The soggy, sub-trend pace for Australian economic growth continues to take its toll on the labour market.

The unemployment rate was 6.4 per cent in January, a 12 and a half year high and it locked in 8 straight months of unemployment at 6 per cent or more. The last time this happened was in 2003 and that was when the unemployment rate was on the way down from levels at 8 and 9 per cent.

Employment fell 12,200 in January, which meant the employment to population ratio fell to 60.7 per cent, to remain near the low for the current cycle.
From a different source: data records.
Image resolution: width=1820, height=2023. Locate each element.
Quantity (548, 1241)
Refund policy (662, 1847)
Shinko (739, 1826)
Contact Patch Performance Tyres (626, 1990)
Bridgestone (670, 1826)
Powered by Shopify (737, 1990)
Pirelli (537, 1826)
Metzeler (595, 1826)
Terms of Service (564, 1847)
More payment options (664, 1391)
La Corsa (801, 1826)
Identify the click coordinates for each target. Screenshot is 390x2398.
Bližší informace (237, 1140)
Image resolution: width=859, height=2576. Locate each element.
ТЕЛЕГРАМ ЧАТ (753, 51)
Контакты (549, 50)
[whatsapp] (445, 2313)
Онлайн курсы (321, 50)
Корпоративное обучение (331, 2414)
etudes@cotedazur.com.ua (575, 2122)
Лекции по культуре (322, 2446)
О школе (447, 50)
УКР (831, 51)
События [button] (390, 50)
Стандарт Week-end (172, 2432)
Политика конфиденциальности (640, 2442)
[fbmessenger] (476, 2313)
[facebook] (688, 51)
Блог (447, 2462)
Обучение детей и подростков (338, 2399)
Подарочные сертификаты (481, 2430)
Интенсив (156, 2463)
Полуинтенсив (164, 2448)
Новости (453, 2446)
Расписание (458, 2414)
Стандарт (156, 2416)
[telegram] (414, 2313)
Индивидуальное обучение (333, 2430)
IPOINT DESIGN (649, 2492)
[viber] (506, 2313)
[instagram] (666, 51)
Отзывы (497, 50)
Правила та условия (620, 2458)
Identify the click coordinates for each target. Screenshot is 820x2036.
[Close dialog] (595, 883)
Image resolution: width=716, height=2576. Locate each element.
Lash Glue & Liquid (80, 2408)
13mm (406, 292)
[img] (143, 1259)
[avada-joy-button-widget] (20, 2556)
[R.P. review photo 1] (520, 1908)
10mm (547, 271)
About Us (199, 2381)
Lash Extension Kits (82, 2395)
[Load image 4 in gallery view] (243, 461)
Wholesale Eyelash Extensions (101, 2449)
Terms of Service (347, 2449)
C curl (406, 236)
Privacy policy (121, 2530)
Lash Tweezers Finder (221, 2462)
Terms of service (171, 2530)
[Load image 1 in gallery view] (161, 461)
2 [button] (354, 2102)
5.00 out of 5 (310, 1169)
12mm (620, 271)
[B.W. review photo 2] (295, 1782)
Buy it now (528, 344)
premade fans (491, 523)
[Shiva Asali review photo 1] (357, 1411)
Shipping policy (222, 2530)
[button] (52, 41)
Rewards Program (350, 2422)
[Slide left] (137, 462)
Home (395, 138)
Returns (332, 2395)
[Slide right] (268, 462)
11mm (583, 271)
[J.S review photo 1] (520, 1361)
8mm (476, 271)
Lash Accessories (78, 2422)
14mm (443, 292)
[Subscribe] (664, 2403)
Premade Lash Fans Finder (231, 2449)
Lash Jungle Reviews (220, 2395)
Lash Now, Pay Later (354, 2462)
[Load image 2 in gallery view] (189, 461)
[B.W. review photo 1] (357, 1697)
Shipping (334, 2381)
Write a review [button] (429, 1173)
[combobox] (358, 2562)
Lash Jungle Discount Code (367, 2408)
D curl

With the labour market so soft, it is little wonder consumer demand is muddling along, sentiment is erring on the side of pessimism and wages growth remains at a record low. The missing ingredient for employment is economic growth. Anything below 3.25 per cent for real GDP growth means that unemployment will be skewed up and no forecasters ,including the RBA and Treasury, have a forecast that has real GDP above that pace in any reasonable forecast horizon. Certainly not 2015 and probably not 2016.

The bottom line is that the pace of economic growth is simply too weak to make meaning and lasting inroads into the unemployment problem. With fiscal policy in a state of flux with the budget still three months away and the policy signals from the government confused at best, the heavy lifting in the near term is clearly on the shoulders of the RBA.

A further few interest rate cuts are needed with the March Board meeting set to deliver what will be the tenth rate cut in this protracted monetary policy easing cycle which began in November 2011. My guess is that the cash rate will need to be set at 1.5 per cent or so to guard against an extended period of economic weakness and to prevent the unemployment rate from rising above 7 per cent.

The budget in May will be hugely important. Will the government stick with its blinkered strategy of erring towards fiscal tightening or will it view the weak economy, rising unemployment and problematic global outlook as reasons to embrace the policy lesson from the previous government and Treasurer Wayne Swan and work to stimulate growth through a relaxation of fiscal settings?

As Treasurer, Wayne Swan knew when good economic policy overrode any political issue associated with a quest for budget surplus. There are tens of thousands of people with a job now thanks to that policy pragmatism of Mr Swan who would have lost out if the objective of a Budget surplus had been blindly pursued.

Let’s see if Mr Hockey can follow this lead from Mr Swan and do something either now or in the budget to kick start growth and reverse the ever increasing unemployment rate.